Washington se ha dado cuenta tardíamente de que, lejos de acelerar la reforma política en China, el comercio y la transferencia de tecnología se han utilizado para reforzar el modelo autoritario de Beijing.

Una nueva normalidad

No hay una indicación más clara de cuán profundo ha sido el cambio en las relaciones entre Estados Unidos y China que los recientes comentarios del presidente Biden sobre el estado de Taiwán.

El mes pasado, CBS News le preguntó si las fuerzas estadounidenses serían enviadas a defender Taiwán en caso de una invasión china.

"Sí", dijo, "si de hecho hubo un ataque sin precedentes".

La política oficial en Washington ha sido durante mucho tiempo una de ambigüedad estratégica deliberada sobre si acudiría en ayuda de Taiwán. Admitir que Estados Unidos no intervendría, según el argumento, podría dar luz verde a una invasión. Y decir que montaría una defensa podría alentar al gobierno autogobernado de Taiwán hacia una declaración formal de independencia.

La nueva y aparente "claridad estratégica" ha sido recibida con furia por parte de Beijing, que lo ve como un importante reajuste en la posición de Estados Unidos.

Es difícil estar en desacuerdo, a pesar de los intentos de altos funcionarios estadounidenses de retractarse de los comentarios.

En lugar de normas y valores compartidos, China ahora ofrece su modelo de autoritarismo próspero como una alternativa superior.

Está trabajando duro en los organismos internacionales, a través de sus servicios de inteligencia, y su vasto alcance propagandístico para promover su sistema, mientras argumenta que las democracias están en declive.
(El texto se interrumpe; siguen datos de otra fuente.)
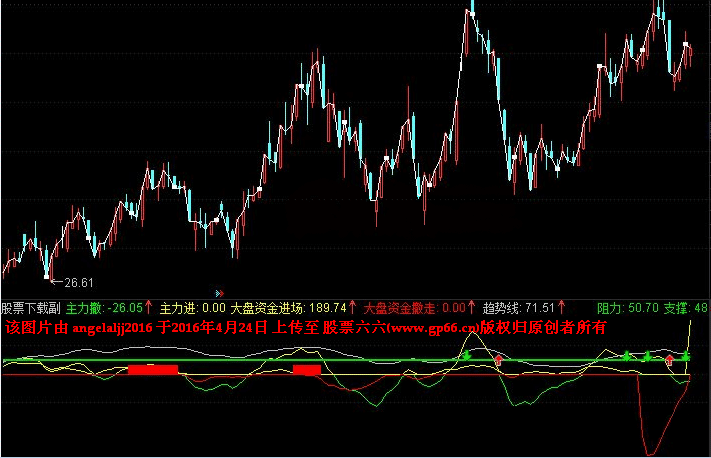Select the 股票下载副 indicator name
Image resolution: width=711 pixels, height=458 pixels.
pyautogui.click(x=31, y=308)
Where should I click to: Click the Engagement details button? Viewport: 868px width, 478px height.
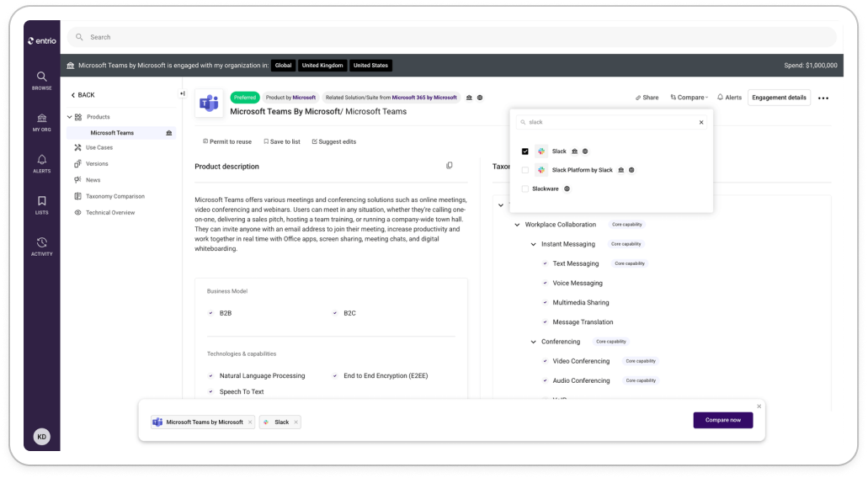point(780,98)
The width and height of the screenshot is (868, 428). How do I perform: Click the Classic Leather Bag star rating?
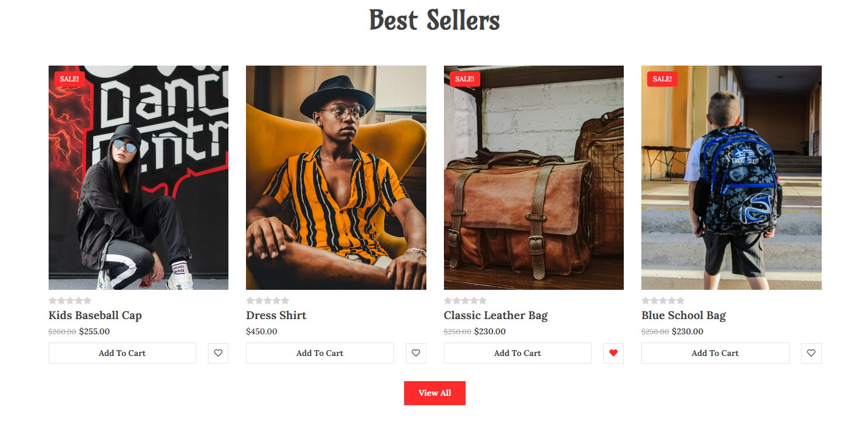[466, 300]
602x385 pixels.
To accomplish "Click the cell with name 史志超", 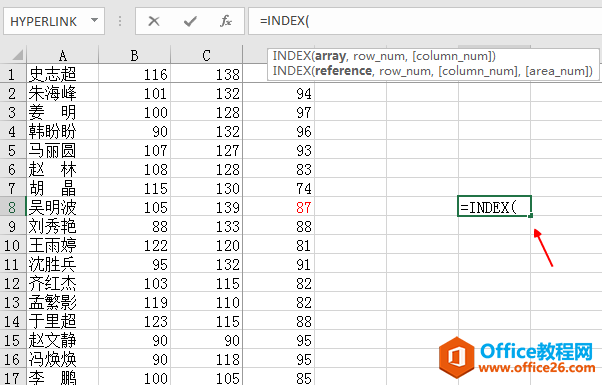I will pos(63,74).
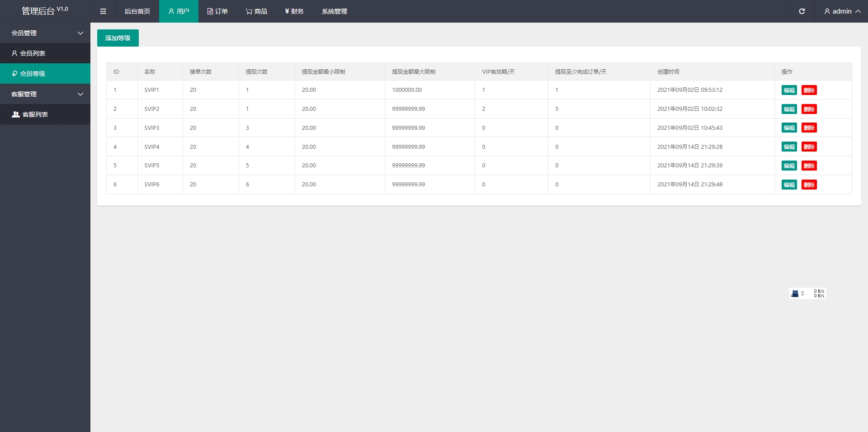The height and width of the screenshot is (432, 868).
Task: Click the 管理后台 V1.0 logo
Action: [x=45, y=11]
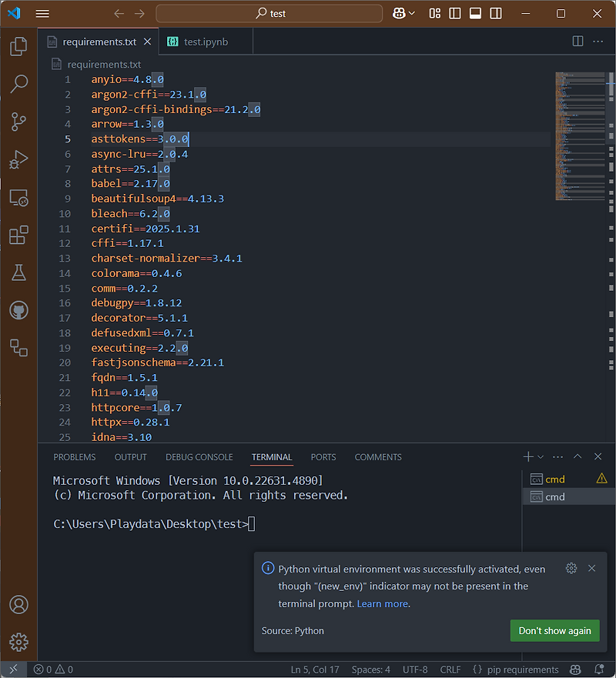Open the PROBLEMS panel tab
This screenshot has height=678, width=616.
[74, 456]
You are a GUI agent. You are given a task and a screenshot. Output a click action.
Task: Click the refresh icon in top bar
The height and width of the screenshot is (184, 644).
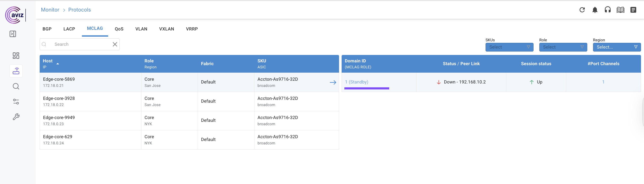click(582, 10)
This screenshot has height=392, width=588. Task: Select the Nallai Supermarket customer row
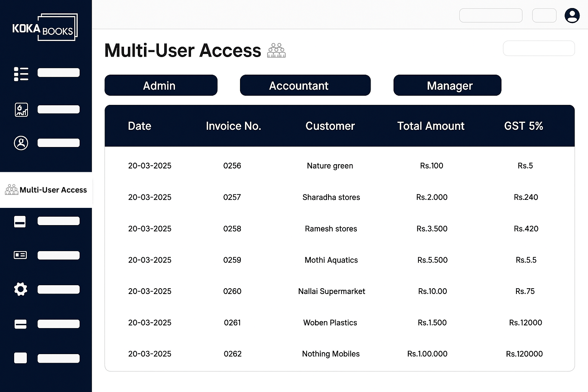332,291
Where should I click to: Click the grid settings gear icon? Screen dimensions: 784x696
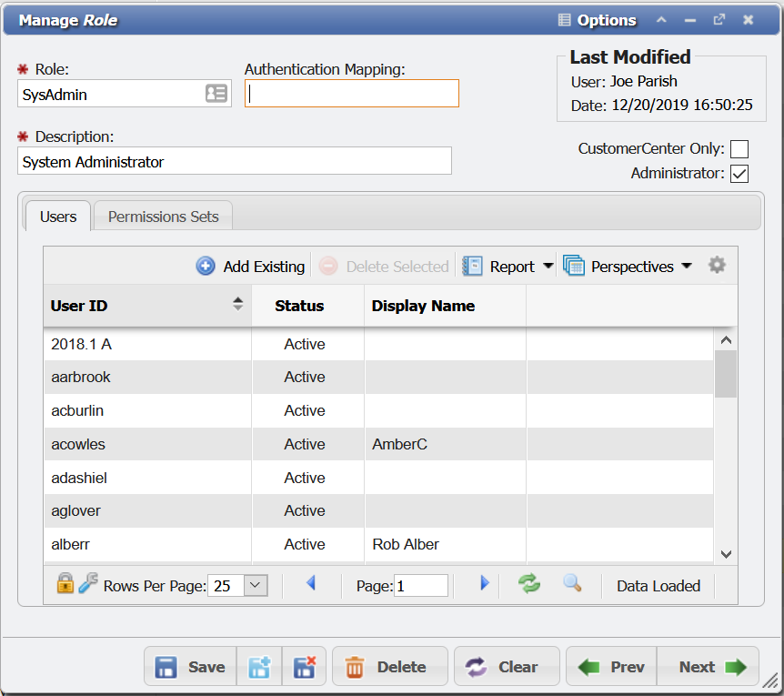[x=717, y=266]
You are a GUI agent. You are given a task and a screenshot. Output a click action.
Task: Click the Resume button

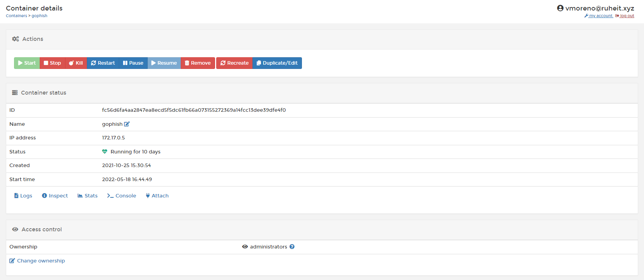pos(164,63)
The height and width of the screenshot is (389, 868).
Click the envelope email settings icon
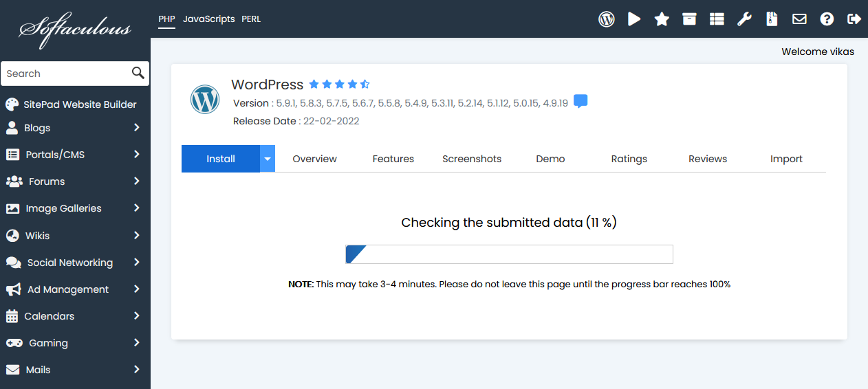[799, 19]
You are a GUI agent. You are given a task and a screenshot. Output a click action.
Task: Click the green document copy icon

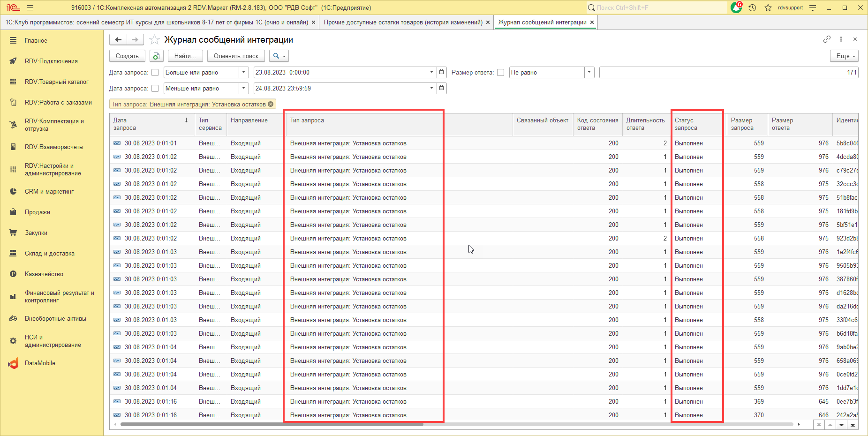tap(156, 56)
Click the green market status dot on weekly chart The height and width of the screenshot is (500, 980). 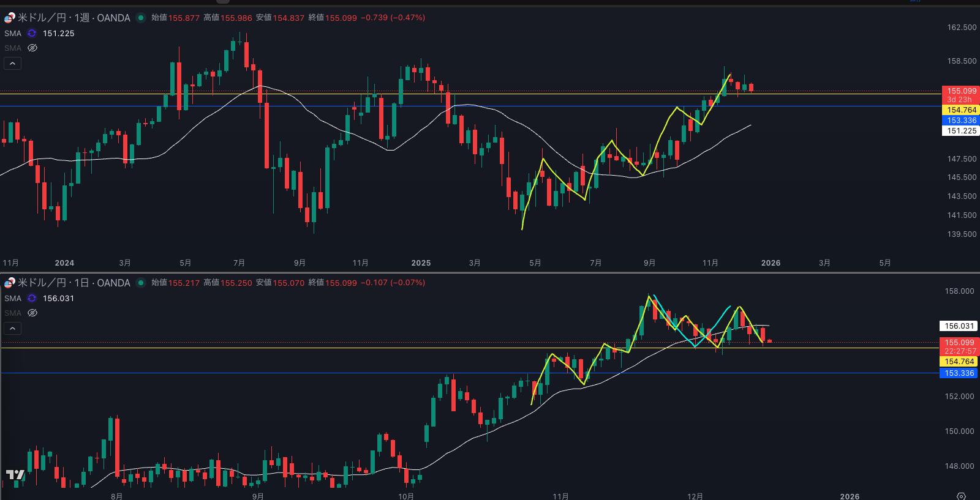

En algunos sectores -la comunidad empresarial alemana, por ejemplo- el argumento a favor del comercio y el compromiso ha adquirido un tono totalmente diferente.

China es ahora tan importante para las cadenas de suministro globales, y tan poderosa, que el nuevo argumento que se presenta es que no tenemos más remedio que continuar comerciando, por temor a dañar nuestros propios intereses económicos o provocar una "reacción violenta" de Beijing.

Pero en Washington, la opinión de que China representa una seria amenaza se ha convertido en uno de los pocos temas de fuerte consenso bipartidista.

Puede que, hasta ahora, no haya alternativas fáciles: las cadenas de suministro tardarían años en reubicarse y hacerlo será costoso.

Y China tiene los medios para recompensar a aquellos que continúan participando mientras impone costos a aquellos que no lo hacen.

Pero lo que es indudablemente cierto al comienzo del tercer mandato de Xi es que el mundo está en un momento de profundos cambios.

Y en China, como en Rusia, Estados Unidos se encuentra confrontado por un adversario en gran parte de su propia creación.